Иногда я позволяю отцовскому фонендоскопу погулять по моей груди и животу, прислушиваюсь к самому себе и прихожу в ужас. Неужто так должно звучать сердце мальчика, которого растили сразу пять женщин?
В своем доме, в пустыне, выйдя из-под душа, я становлюсь порой перед зеркалом, разглядываю себя и пугаюсь: неужто так должен выглядеть ребенок, росший наилучшим образом, которым может расти мужчина? Ты только посмотри, как ты выглядишь – пальцы вытянуты, как будто хотят оторваться. Глазные яблоки выпирают, как будто хотят выпрыгнуть наружу. А эти яйца, эти «чудные яичечки», – они же самые подлые изменники! Буквально у меня на глазах они подтягиваются и уменьшаются, как будто хотят втянуться и спрятаться в моем теле или исчезнуть совсем. Иногда одно прячется за другое, а иногда, в особенно жаркий день, они так отвисают от тела, словно просятся, чтобы я выпустил их на волю, высвободил из той смирительной рубашки, которая их удерживает.
Поскольку ты уже большая и поскольку ты женщина, то есть слишком быстро все соображаешь, ты, я думаю, не вполне догадываешься, о чем я говорю, но у меня нет под рукой мужчины, чтобы поделиться с ним: Авраам далеко, Вакнин-Кудесник наверняка скажет: «Стыд и позор на твою голову, мон ами, за такие разговорчики», а четверо Наших Мужчин молча висят в коридоре вашего дома, – так что у меня нет выбора.
Я медленно поворачиваюсь перед зеркалом. Вот две большие мягкие вмятины от бедер Роны, выжженные на моих бедрах. Вот сверкающий капельками слизи след ее зрачков, улиткой проползших по моей коже. Вот татуировка на моем плече, выписанная ее пальцами.
– Открой рот, Рафаэль, и сделай: «А-а-а…»
– Не хочу.
– Я врач, мой любимый, открой рот, я хочу посмотреть.
– А-а-а…
Ее смех на моем нёбе. Вмятины ее сосков на моей груди. Ожоги, оставленные ее языком в пустыне моего рта.

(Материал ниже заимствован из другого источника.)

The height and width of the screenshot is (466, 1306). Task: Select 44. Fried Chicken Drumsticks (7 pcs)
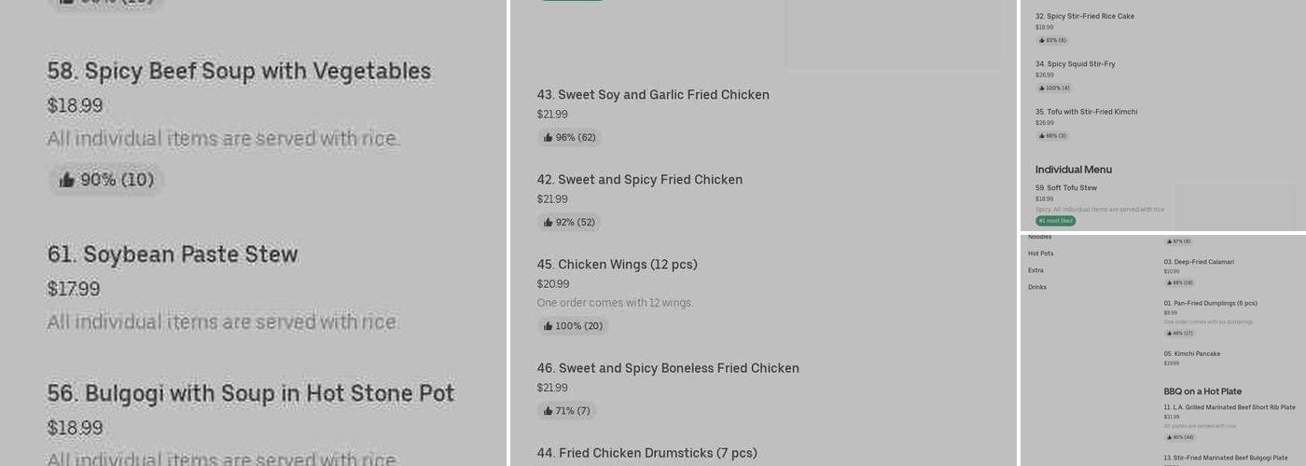pos(646,453)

Я ОТКРОЮ ТЕБЕ ЕЩЕ ОДИН СЕКРЕТ
Я открою тебе еще один секрет. Я дважды потерял невинность. Первый раз, когда был еще слишком мал, по существу ребенок, и об этом я расскажу потом, и второй раз, когда был уже слишком стар, в двадцать один год, когда отслужил в армии и пошел в университет.
Помнишь ли ты? У меня было тогда несколько частных уроков. Одним из моих учеников был одиннадцатилетний мальчик, наделенный телосложением, глазами и тупостью теленка. В мои обязанности входило выполнять с ним домашние задания и учить арифметике – предмету, который вызывал у него особенно большие затруднения. И не столько деление или вычитание, сколько как раз простейшее из действий – сложение. Когда я спрашивал его, сколько будет десять и два, он отвечал: «Сто два». А если я спрашивал, сколько будет семь плюс пять, он говорил: «Семьдесят пять». Когда я поправлял его, он говорил: «Правильно», произнося это с раздражающей смесью покорности и восторга, и тут же снова брался за свое: один и один – одиннадцать.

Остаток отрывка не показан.